They had a term for her, but I’ve forgotten it.
It was a name applied to a person who could not say no to a door-to-door salesman. The one I remember from my brief career selling magazines was totally upfront about her intentions. “I’ll buy whatever you’re selling,” she said. I sold her Esquire and two other subscriptions. Salesmen back then had a name for such people.
Today, I would call them conservatives. They, too, will buy anything.
The current evidence for this is Edward Klein’s latest book, “Blood Feud: The Clintons vs. the Obamas.” It has just jumped over Hillary Clinton’s own book, “Hard Choices,” on the New York Times best-seller list and zoomed past it on Amazon.
The problem with Clinton’s book is that it doggedly presents her as she really is. The virtue of Klein’s book is that it presents a Hillary Clinton who is a right-winger’s harridan, obscene, dishonest and likely to say the most astonishing things. You did not know, probably, how foul-mouthed and indiscreet she is.
Not too many pages into the book, Hillary purportedly tells a reunion of college friends what she really thinks of Barack Obama.
The time is May 2013, the location is a Westchester County restaurant called Le Jardin du Roi, and the wines are Chateau Hyot Castillon Cotes de Bordeaux and Croix de Basson, cheap stuff. Obama, Clinton tells about half a dozen women, “has turned into a joke.” “Incompetent and feckless,” she adds.
And then, with the wine possibly loosening her tongue, she does a spot-on imitation of my basic training drill sergeant. There’s “no hand on the (censored) tiller.” “And you can’t trust the (censored)” because “his word isn’t worth (censored).” As for her husband, she told her friends, should she become president and he get to thinking she’s really just the first lady, “I’ll have his ass thrown out of the White House.”
These passages do not pass the smell test. They trigger deep cynicism and read like raw, untreated gossip. Matters are not improved by the interjection of the supposedly compelling detail, such as the labels of the wines or, later on, the sofa in the Clintons’ Washington living room. It’s “caramel Rose Tarlow velvet,” should you wonder.
With the exception of the occasional anodyne anecdote, none of the gamey stuff is sourced.
Everyone is anonymous, and sometimes one or more times removed from the actual event.
The dialogue is so wooden that even Rush Limbaugh, no fan of the Obamas or the Clintons, detected the tell-tale sound of the wooden nickel: “Some of the quotes strike me as odd, in the sense that I don’t know people who speak this way.” Neither, I would guess, do the Obamas or the Clintons.

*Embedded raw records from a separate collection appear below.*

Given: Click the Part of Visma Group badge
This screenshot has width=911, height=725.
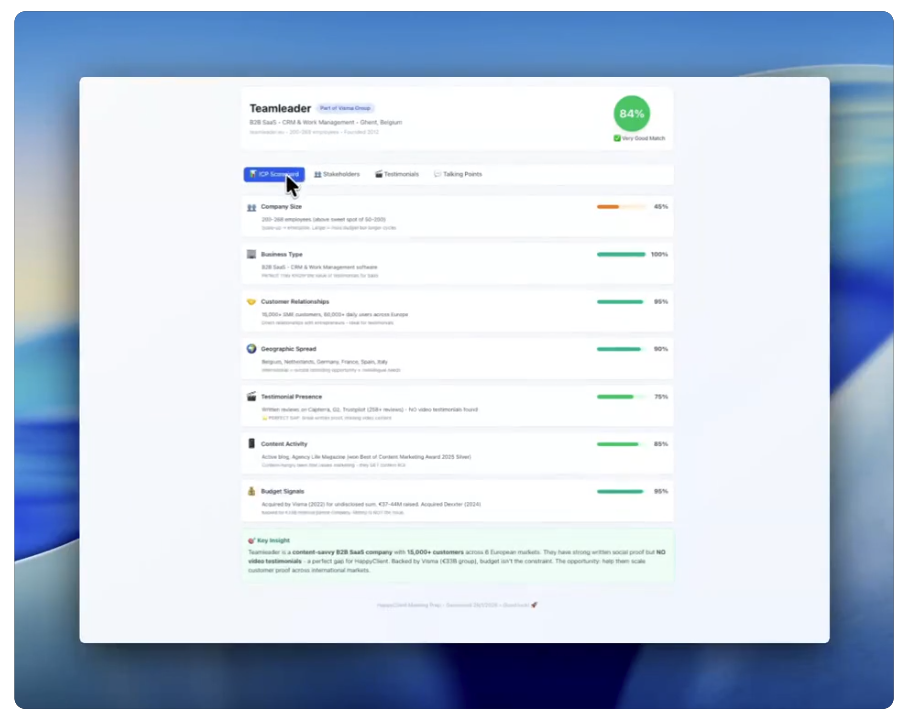Looking at the screenshot, I should click(x=346, y=108).
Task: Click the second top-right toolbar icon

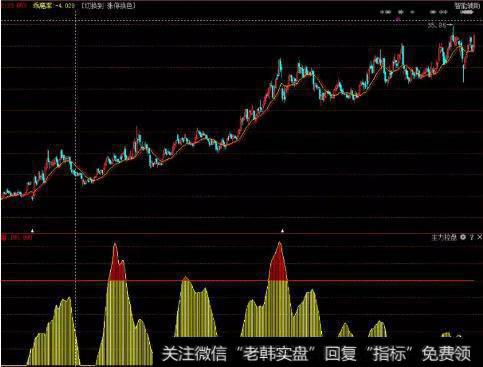Action: click(401, 12)
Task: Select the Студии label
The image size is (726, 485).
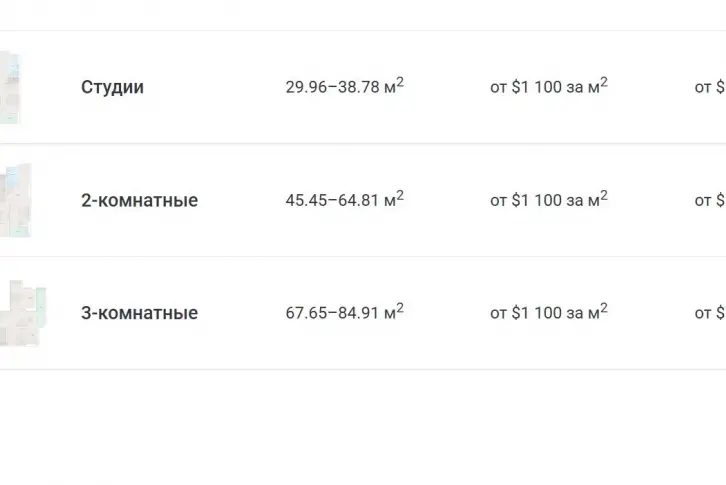Action: pos(112,87)
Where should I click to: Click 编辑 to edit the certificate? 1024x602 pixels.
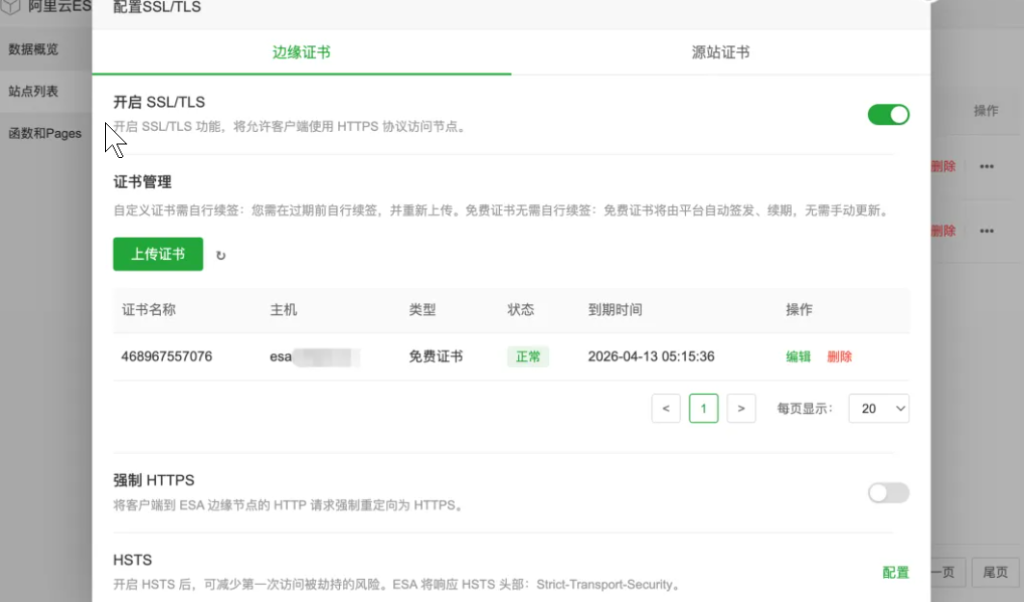point(798,356)
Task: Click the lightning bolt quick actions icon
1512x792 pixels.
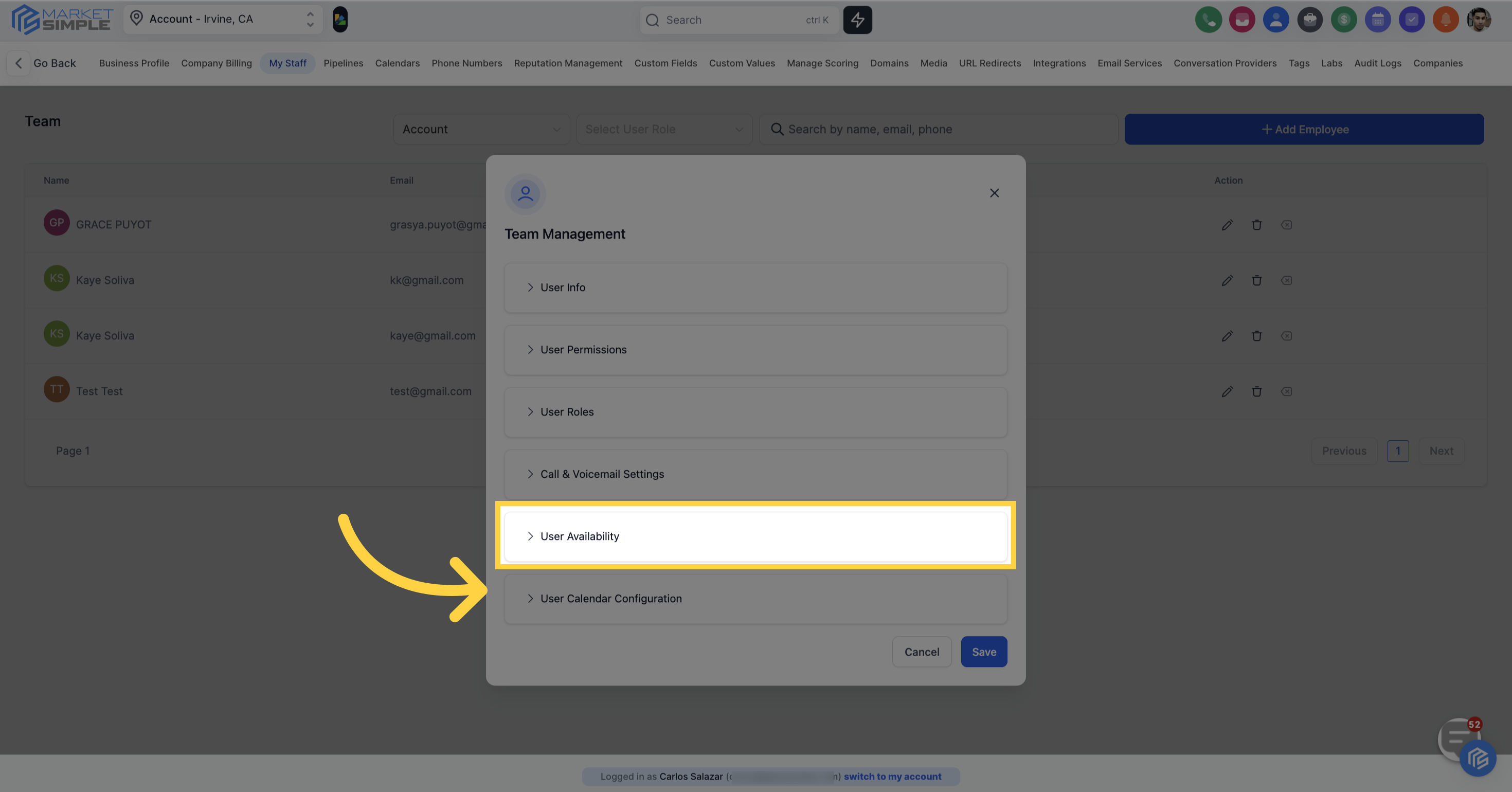Action: (857, 20)
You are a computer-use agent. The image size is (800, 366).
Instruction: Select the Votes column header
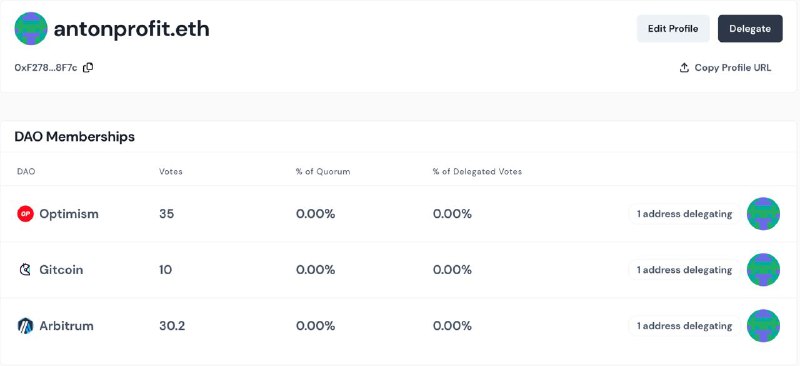click(170, 172)
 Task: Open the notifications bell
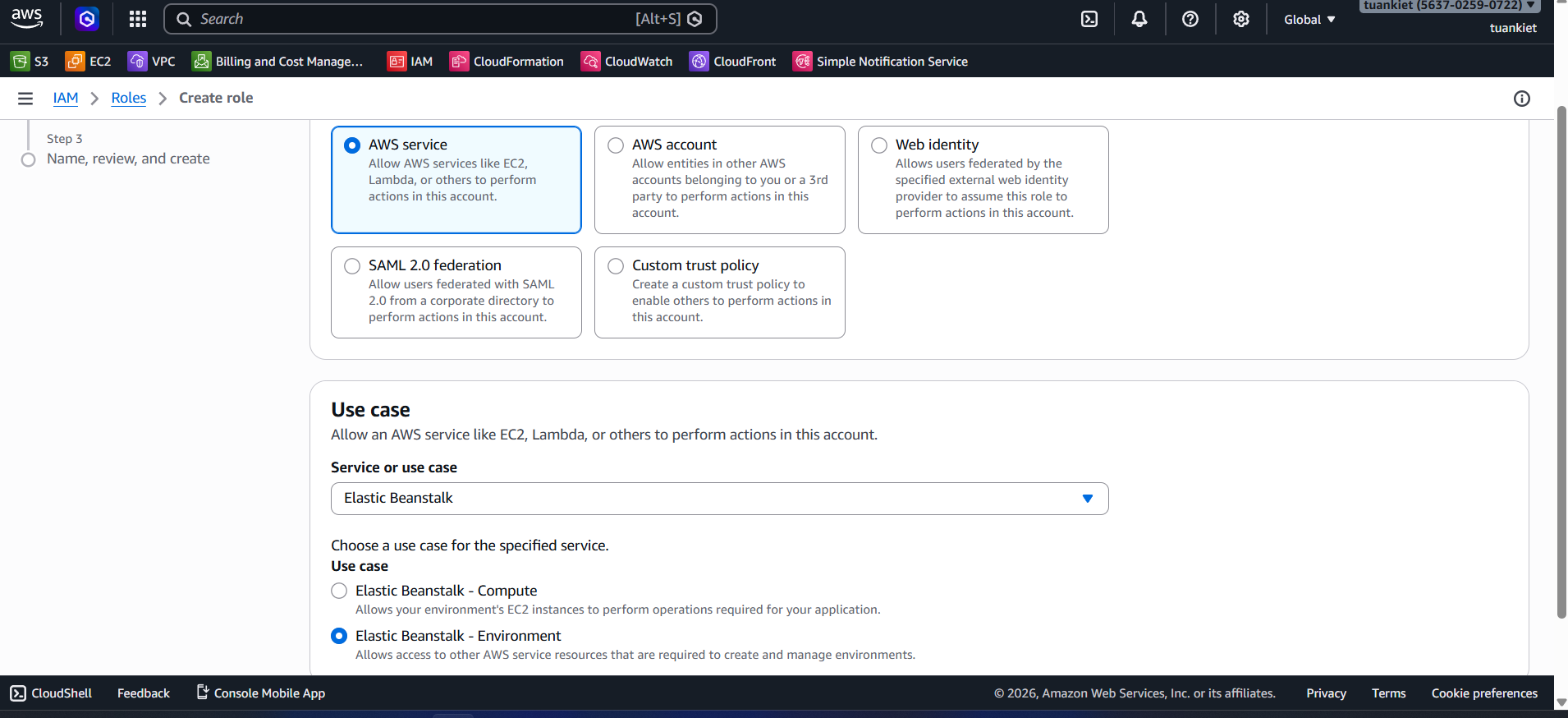1139,19
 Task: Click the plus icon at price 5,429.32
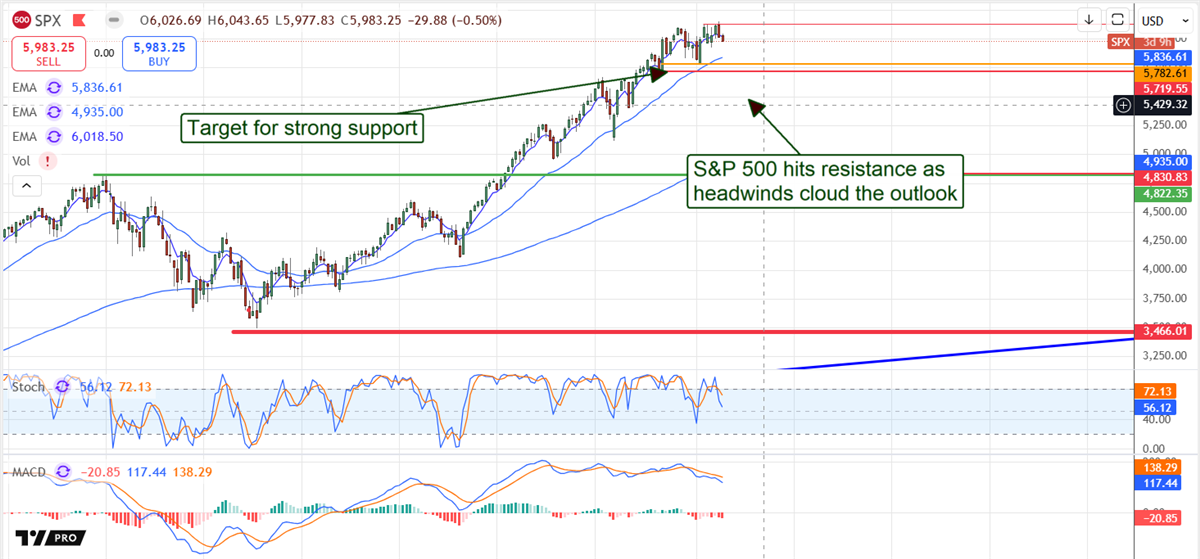click(1123, 104)
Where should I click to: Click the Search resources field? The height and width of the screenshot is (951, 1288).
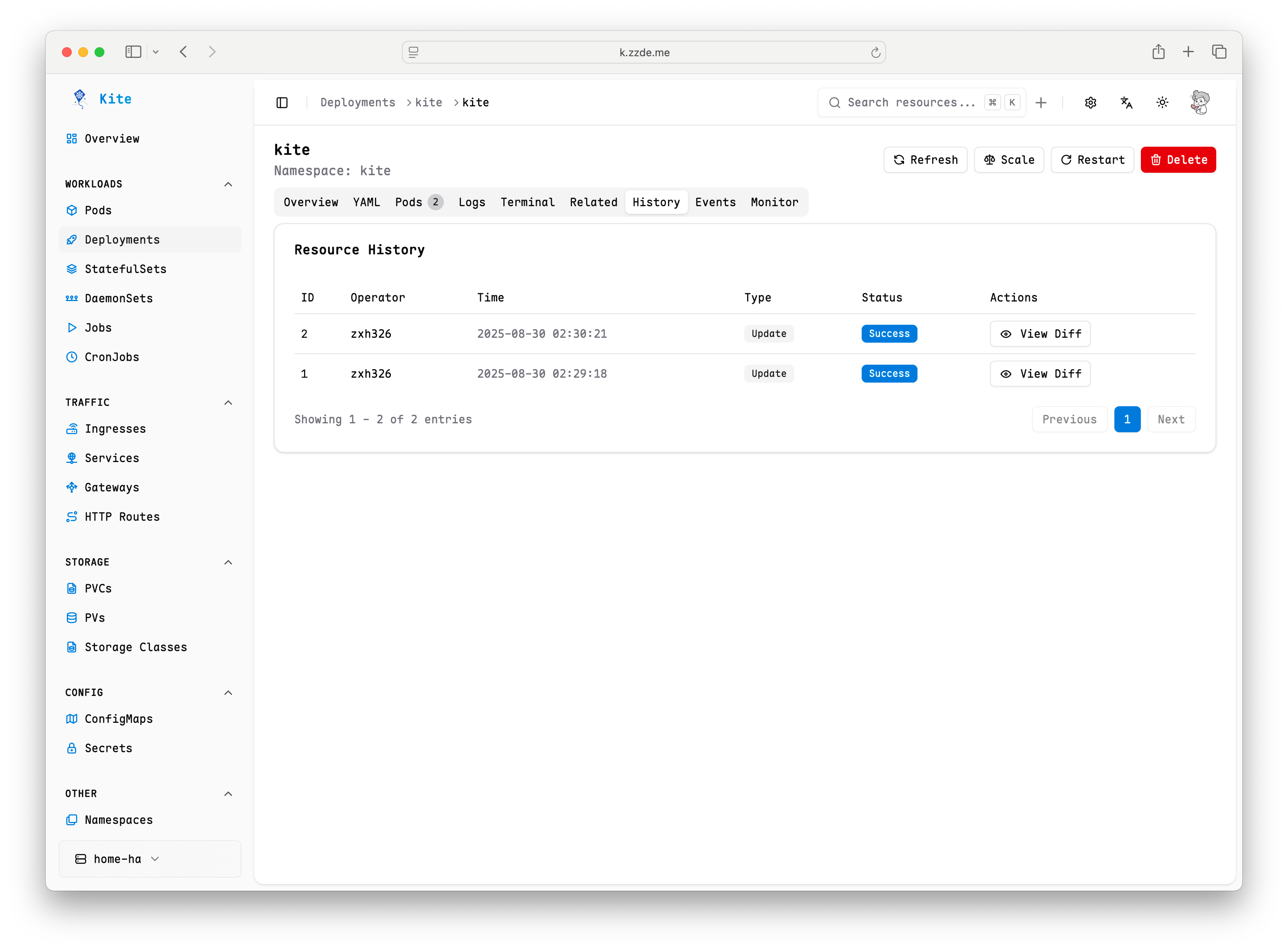tap(911, 102)
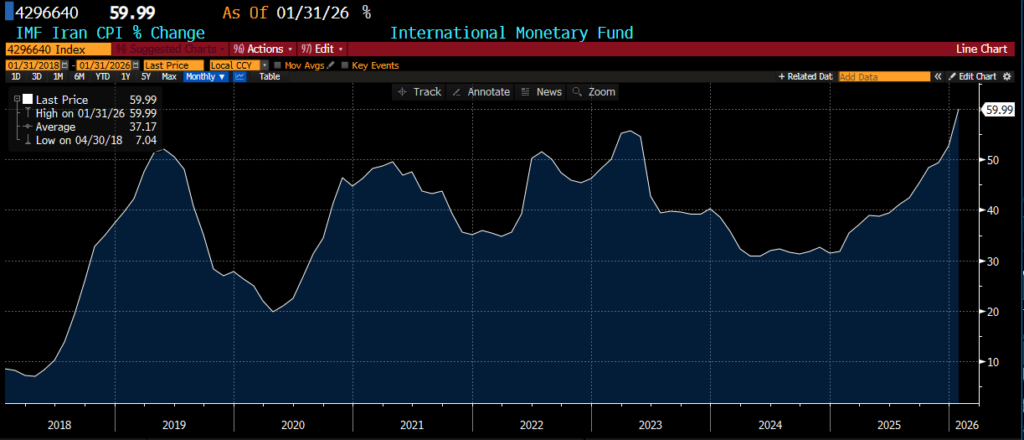Screen dimensions: 1024x440
Task: Open the Edit menu
Action: click(318, 48)
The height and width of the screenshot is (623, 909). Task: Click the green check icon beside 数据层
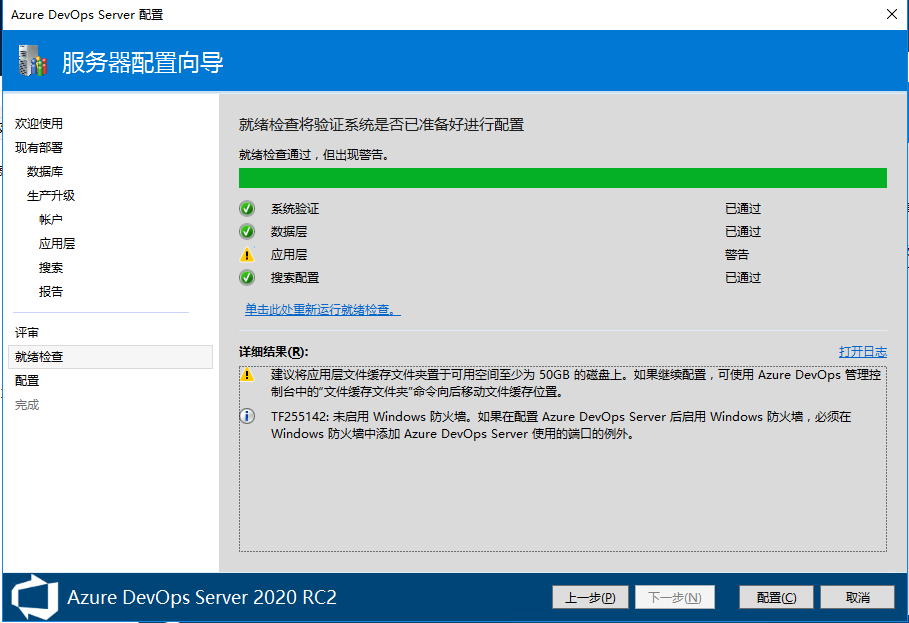(x=247, y=232)
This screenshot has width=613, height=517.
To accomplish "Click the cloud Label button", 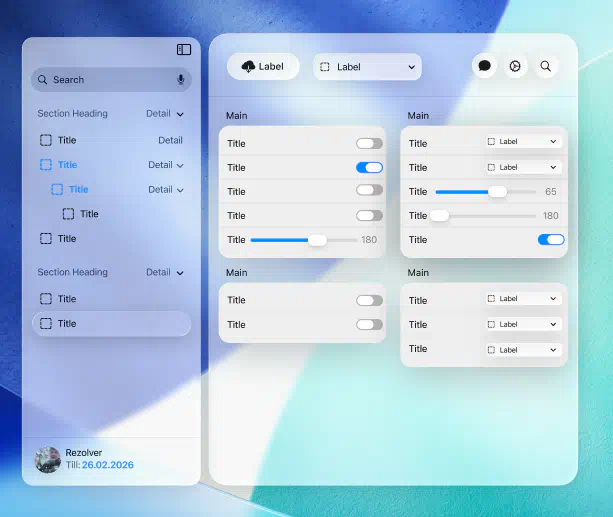I will point(263,66).
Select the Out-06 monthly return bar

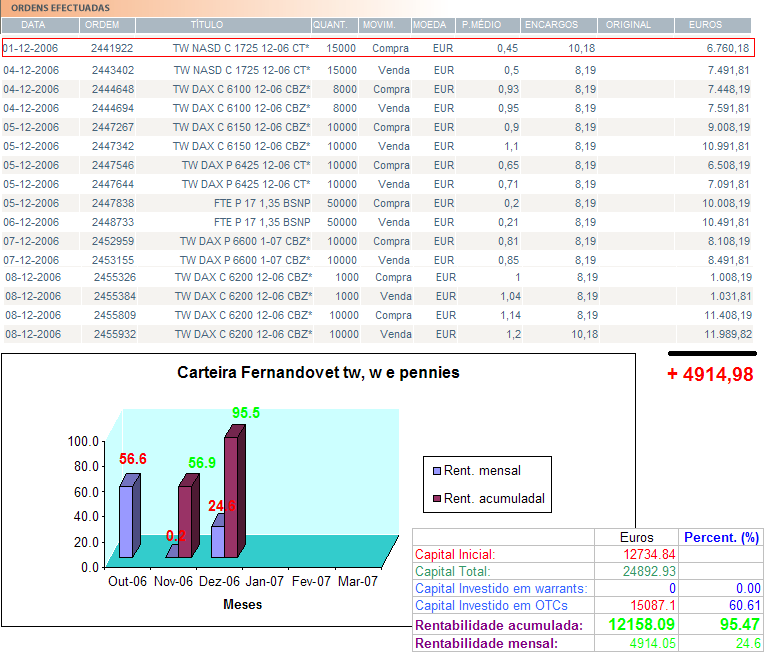(x=126, y=520)

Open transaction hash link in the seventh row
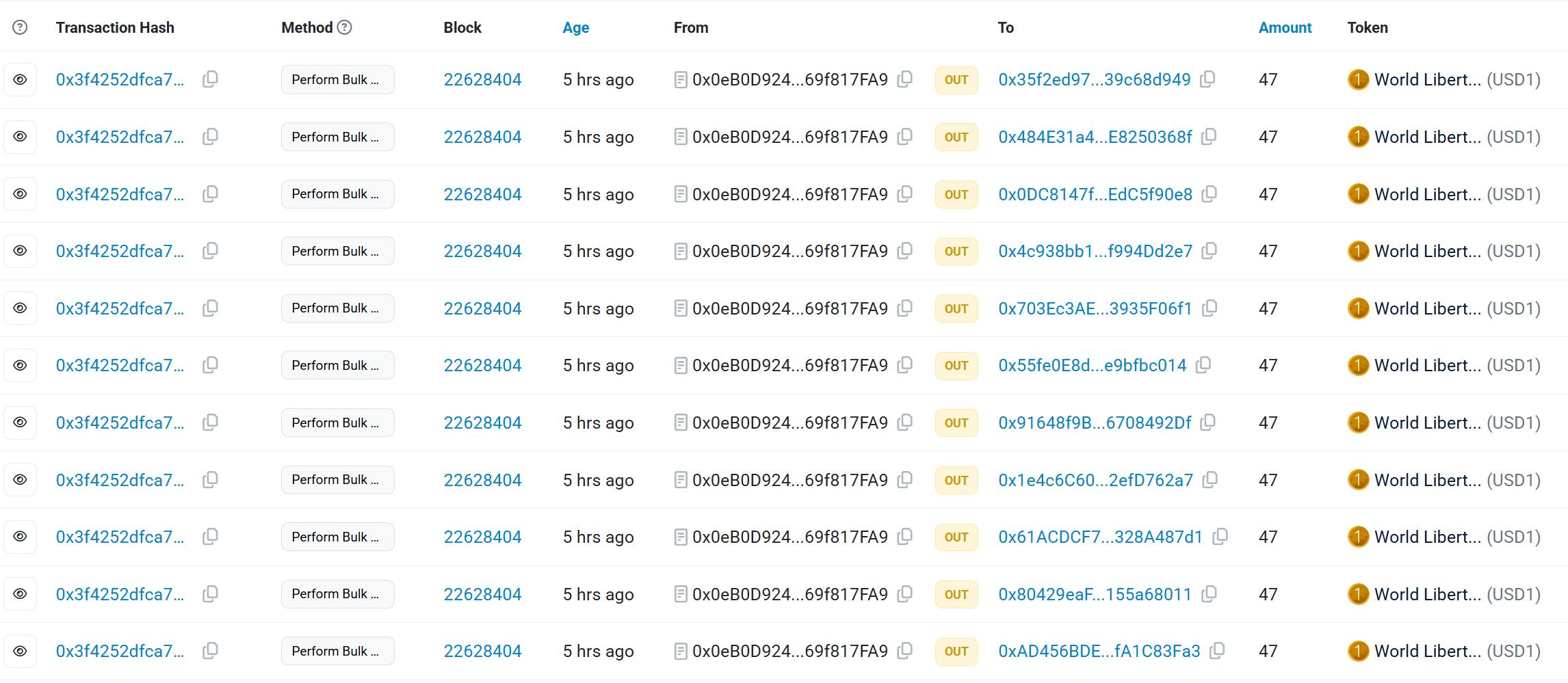tap(120, 423)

The reason I started with that woman who just had to buy whatever magazine I was selling is that by nightfall the sale had been canceled by her husband. As I recall, this was a provision in the law to protect people who were incapable of saying “no thanks.”
I lost a nice commission, but that was all right with me. I was ashamed of how I earned it.
Now, I feel something ought to be done for the poor, innocent conservative. What I recommend is a federal agency — the Conservative Protection Commission (CPC) — with an appropriate headquarters in Washington and, of course, a fair number of regional offices, more in the South than, say, the Northeast for obvious reasons.